Agility: A book review by Bob Morris

Agility: How to Navigate the Unknown and Seize Opportunity in a World of Disruption
Leo M. Tilman and General Charles Jacoby
Missionday (October 2019)

Here’s how to identify, assess, and then respond to severe marketplace disruption with high-impact

However different they may be in most respects, companies annually ranked among those most highly admired and best to work for are also annually ranked among those that are most profitable, with the greatest cap value. Another common denominator is that they have leaders who “move with the speed of relevance” and employees who “move with the speed of the [given] challenge.”

Leo M. Tilman and General Charles Jacoby define agility as the organizational capacity “to effectively detect, assess and respond to environmental changes in ways that are purposeful, decisive and grounded in the will to win.”  In the business world, for example, that capacity is essential in a global environment that has become more volatile, more uncertain, more complex, and more ambiguous than at any prior time that I can recall.

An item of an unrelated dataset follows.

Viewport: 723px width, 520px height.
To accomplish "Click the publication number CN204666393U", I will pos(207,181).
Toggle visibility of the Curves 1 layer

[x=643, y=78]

Organizations that lack agility tend to have become hostage to what James O’Toole so aptly characterizes — in Leading Change — as “the ideology of comfort and the tyranny of custom.” In 1859, Charles Darwin suggested that “it is not the most intellectual of the species that survives; it is not the strongest that survives, but the species that survives is the one that is able to adapt to and to adjust best to the changing environment in which it finds itself.” More recently, in Future Shock (1984), this is precisely what Alvin Toffler has in mind when making this prediction: “The illiterate of the 21st century will not be those who cannot read and write, but those who cannot learn, unlearn, and relearn.”

Tilman and Jacoby wrote this book to prepare leaders in any organization — whatever its size and nature may be — “to effectively detect, assess and respond to environmental changes in ways that are purposeful, decisive and grounded in the will to win.”

These are among the dozens of passages of greatest interest and value to me, also listed to suggest the scope of Tilman and Jacoby’s coverage:

o Developing the Framework for Agility (Pages 9-12)
o The Process, the Pillars and the Setting of Agility (13-170
o Accelerating Change (21-22)
o The Antithesis of Agility (25-26)
o Risk Intelligence (49-51)

o The Fukushima Nuclear Disaster (64-65)
o Organizations as Portfolios of Risks (68-72)
o Business Models through the Prism of Risk (75-78)
o Corporate Responses to Change (85-87)
o The Risk Levers of Agility (104-107)

o Two Modes of the Agility Process (107-109)
o Top Brain, Bottom Brain (116-120)
o Boundaries of Initiative (122-123)
o Why Some Flat Organizations Succeed and Others Don’t (133-135)
o Senior Leader Business (142-146)

o The Agility Setting (152-157)
o Levers of Agility (164-167)
o The Need for a Holistic Approach (167-171)
o Planning for Agility (179-183)
o Tactical Agility in the Face of Adversity (189-192)

These are among Tilman and Jacoby’s concluding thoughts:

“The fog and friction. of the Fourth Industrial Revolution, persistent geopolitical and social conflict, and an arms race of new technologies are just the modern reincarnations of the challenges that have fueled the humanity’s enduring search for agility. As we navigate these powerful forces — and contend with the hedgerows of modernity that upend the most brilliant of plans — any organization and leader can become better positioned to seize the unprecedented possibilities of this new age by investing in agility.”

Most of the information, insights, and counsel needed to anticipate and then respond effectively to the other unique challenges “of this new age ” is proved by Leo Tilman and Charles Jacoby in their brilliant book. Bravo!